## Begin Text shown
Think you’ve got it bad?
Well, for this celebration of Uncle Sam’s birthday, I’d like to tell you
just a little of another Sam – a true story.
Sam was the 4th child of 12 that his mother,
Mary, bore; but he was one of the only 3
who survived past age 2. Mary yet
encouraged Sam’s faith in God; so he
married Elizabeth, a minister’s daughter who had more than just Christian faith
in common with Sam. She, too, was one of
only 3 who survived to adulthood out of the 12 children born to her own mother.
Soon Elizabeth
began bearing Sam’s children. Their 1st
was “a boy who lived for only 18 days. A
year later, she gave birth to a son, Samuel, who lived to adulthood. … She gave birth to a 3rd child, a
son, who lived only 37 hours. Her 1st
daughter … died after 3 months and 9 days. Her 2nd daughter, Hannah,
… lived to adulthood. Her 6th
delivery … was a stillborn son. For 19
days, [Elizabeth ]
lingered. Then, at 8 A.M. on Sunday,
July 25, 1757, she passed away.” Thus
were just some of the challenging circumstances in the life of a young Samuel
Adams.
## End Text shown
## Begin Excerpted records
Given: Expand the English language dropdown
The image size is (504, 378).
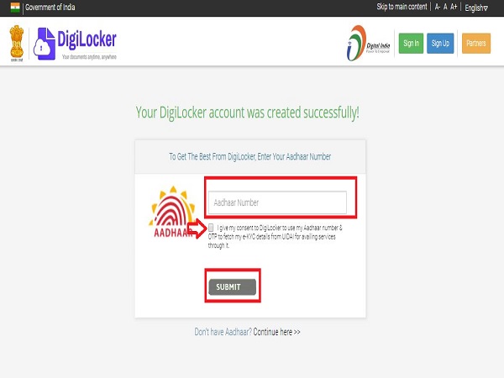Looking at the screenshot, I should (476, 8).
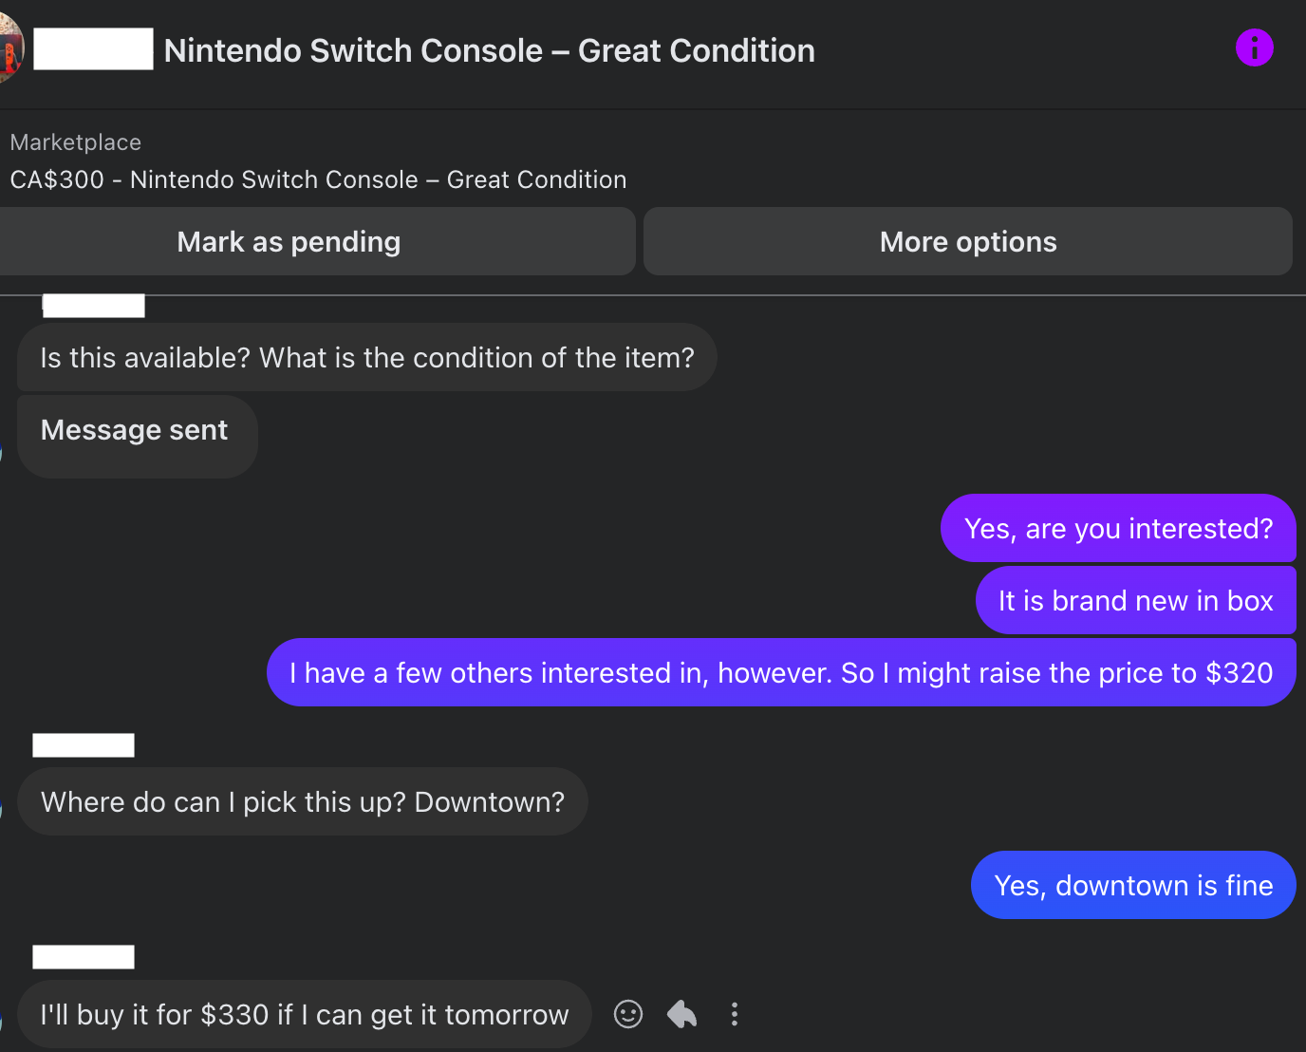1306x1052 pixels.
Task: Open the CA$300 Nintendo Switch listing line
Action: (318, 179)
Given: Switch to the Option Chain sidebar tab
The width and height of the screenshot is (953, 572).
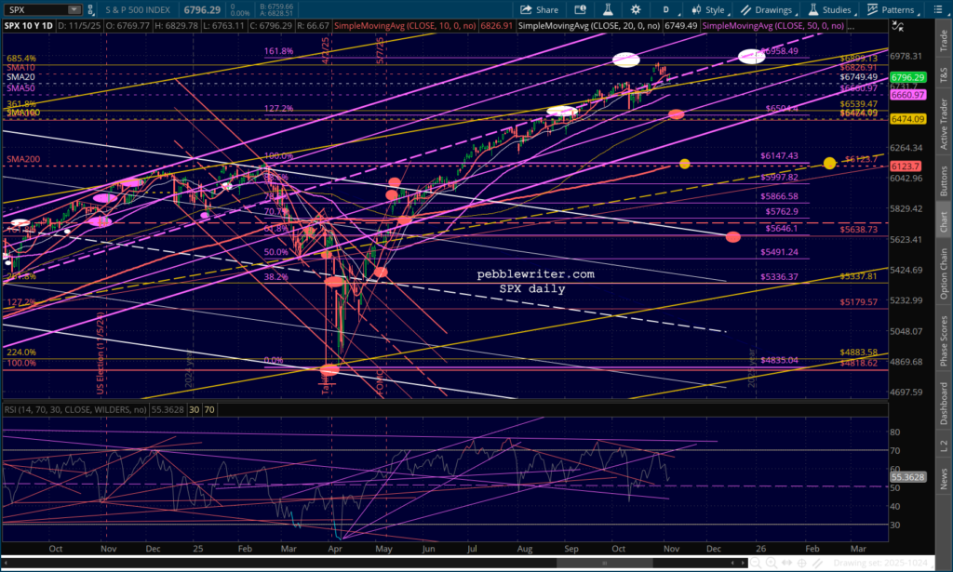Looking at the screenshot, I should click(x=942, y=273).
## End Excerpted records
**Things to do:**
A - Please list, in the order given, each of the births to Elizabeth that the text about Samuel Adams's family describes, with what it says about each child.
B - According to the text about Samuel Adams's family, when did Elizabeth die?
C - Continue the text about Samuel Adams's family from its last sentence.

**Responses to the tasks:**
A -
1. A boy who lived for only 18 days
2. A son, Samuel, who lived to adulthood
3. A son who lived only 37 hours
4. Her first daughter, who died after 3 months and 9 days
5. Her second daughter, Hannah, who lived to adulthood
6. A stillborn son

B - At 8 A.M. on Sunday, July 25, 1757.

C -
“Samuel Adams was the archetype of the religiously
passionate American founder, the founder as biblical prophet, an apostle of
liberty. … He was the moral conscience of the American
Revolution, a man who never lost sight of the Revolution’s political and religious goals, which for him were
fundamentally intertwined.”
I’m looking forward to reading the “book about who Samuel Adams
was, why he is forgotten, why he should be remembered.” --
Samuel Adams: A Life, by Ira
Stoll. (Free Press, New York , NY . Copyright 2008. Pp. 23, 8, 9, & 11, respectively.)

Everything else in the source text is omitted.